For one thing, when home sales crater, a number of economic sectors tend to struggle. Construction wanes. Lending slows. Even home improvement companies might take it on the chin.

Keep in mind, residential investment alongside housing services consumption represent “housing” in the U.S. And “housing” represents one-sixth of gross domestic product (GDP). If the slowdown takes root, economic growth will suffer.

Granted, few economists believe that recession is imminent. Yet if current fiscal stimulus (i.e., tax cuts) fails to sustain above-trend GDP at a time when the Federal Reserve is raising overnight lending rates and reducing its balance sheet, homebuilder stocks may not be the only ones sent to the dog house.

xhb-2018

Here’s an additional bit of information that drives the point home. According to Edward Leamer’s work at the National Bureau of Economic Research, problems in residential investment contributed approximately one-fourth of the economic weakness in the year before eight recessions since World War II.

In other words, a small GDP component like residential investment (3%-5%) accounted for a supersized (26%) portion of economic weakness in the year before a recession, making residential investment a powerful indicator.

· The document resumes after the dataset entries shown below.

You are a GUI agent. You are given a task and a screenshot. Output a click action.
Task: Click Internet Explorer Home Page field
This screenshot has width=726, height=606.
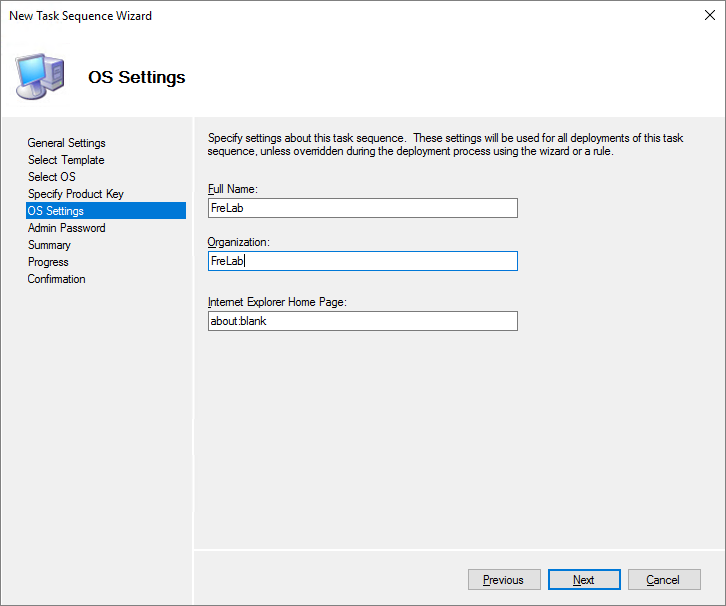point(362,321)
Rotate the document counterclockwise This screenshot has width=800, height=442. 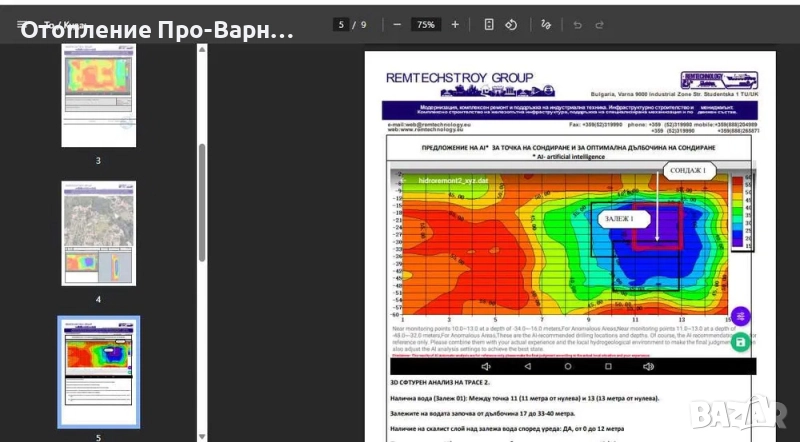point(510,24)
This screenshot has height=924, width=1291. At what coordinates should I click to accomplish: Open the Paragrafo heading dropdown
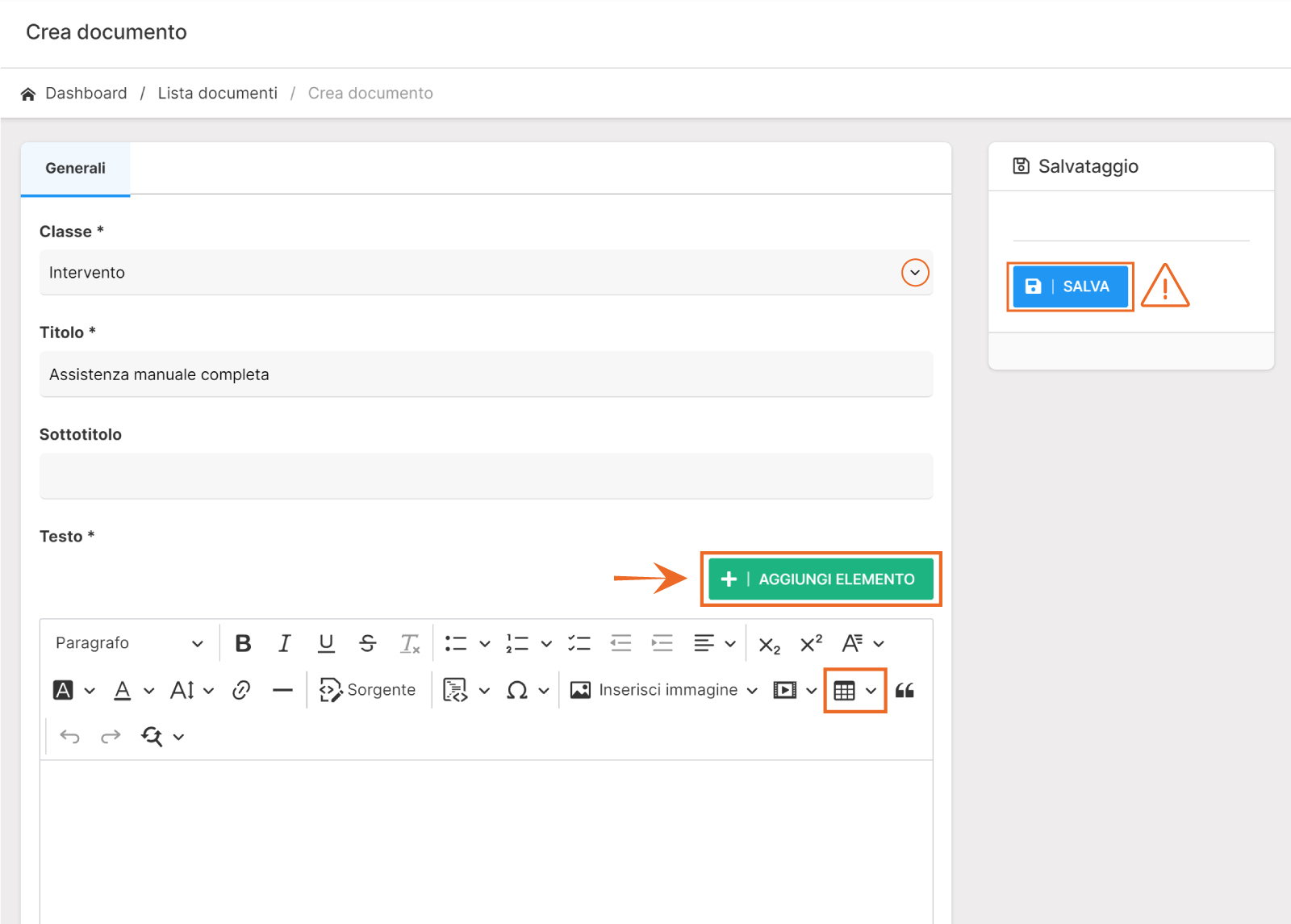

It follows that, if stock assets themselves fare poorly leading into economic downturns, it may make sense to monitor residential real estate trends.

It is true that economic growth at 4%-plus right now looks solid. Moreover, unemployment lows, record earnings per share (EPS) on tax cut stimulus and $1 trillion in stock buybacks appear to be wonderful tailwinds.

I guess the big question, then, why is the S&P 500 still struggling to take out the January highs? Maybe it is nothing more than a six-month “breather.” Or perhaps higher borrowing costs are affecting more than mortgages alone.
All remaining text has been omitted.